We used Facebook Prophet Algorithm to have a benchmark which the Neural Networks had to surpass.
From an analytical perspective, RMSE tracks variability and MAPE tracks the bias in our model. Ideally, we want low values for both. Thus, we select the model with the smallest values for both RMSE and MAPE figures.
| Accuracy Measures for Different Networks | ||
|---|---|---|
| Name | RMSE | MAPE |
| Prophet | 78693.33 | 0.07425 |
| NNAR | 103600.35 | 0.11076 |
| RNN (15 nodes) | 110787.3 | 0.10165 |
| RNN (9,3 nodes) | 113579.5 | 0.09676 |
| RNN (5,2 nodes) | 121377 | 0.10425 |
| LSTM (3 nodes) | 239540.9 | 0.19173 |
| LSTM (5 nodes) | 128035.8 | 0.12508 |
| LSTM (7 nodes) | 205560.8 | 0.17331 |
| Elman (42 nodes) | 54236.37 | 0.05251 |
| Elman (36,36 nodes) | 65440.62 | 0.05382 |
| Elman (15,14 nodes) | 55922.01 | 0.05241 |
| Jordan (64 nodes) | 74657.98 | 0.07592 |
| Jordan (106 nodes) | 93776.59 | 0.09367 |
| Jordan (109 nodes) | 71608.58 | 0.05725 |
| GMDH(22 inputs,5 layers) | 71444.48 | 0.06892 |
| GMDH(22 inputs,4 layers) | 77453.65 | 0.078 |
| GMDH(8 inputs,2 layers) | 91328.53 | 0.06016 |
The Facebook Prophet Algorithm has a MAPE of 7.4% and RMSE of 78,693.33 which is pretty decent.
Clearly, the ELMAN Neural Networks have the best performance for our U.S. Electricity Consumption Time Series.
Among the 3 Elman Models, we can pick the one with 42 nodes as the best fit, with RMSE = 54,236.37 and MAPE = 0.05251.

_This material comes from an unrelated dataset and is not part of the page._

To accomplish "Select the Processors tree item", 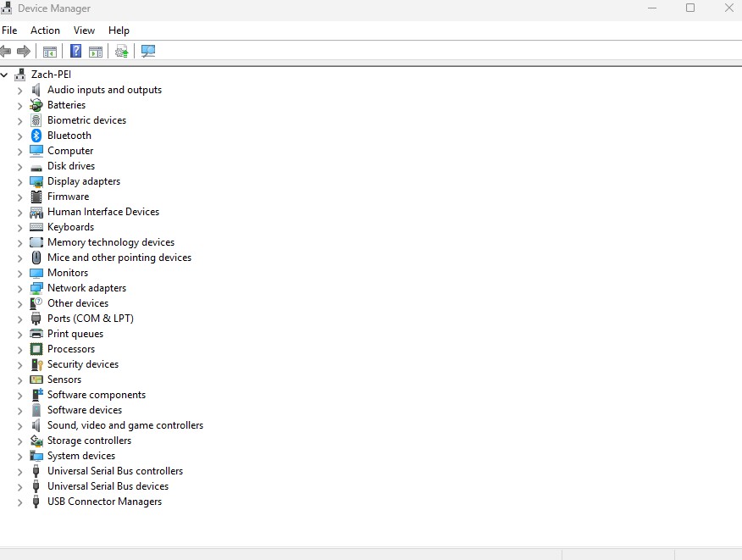I will (71, 349).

A MAPE of 0.05251 implies that on average we are 5.25% away from actual value. It does not specify direction (+/-).
A RMSE of 54,236.37 and Aug 2021 prediction of 12,69,665.6 implies that we are 95% Confident of observing the actual value between (11,63,362.315 and 13,75,968.885) given by \([1269665.6 +/- 1.96*54236.37]\).
The Actual value for Aug 2021 is 12,23,327.977 which lies inside the interval above.



It is well known that traditional methods of time series analysis have many drawbacks like inability to deal with missing values, inability to properly capture complex dynamics of the data and so on.
The use of Deep Learning for Time series forecasting overcomes these problems. Neural Networks are able to learn the complex underlying seasonal and trend dynamics well and produce reliable forecasts.
All models are Wrong, but some are Useful!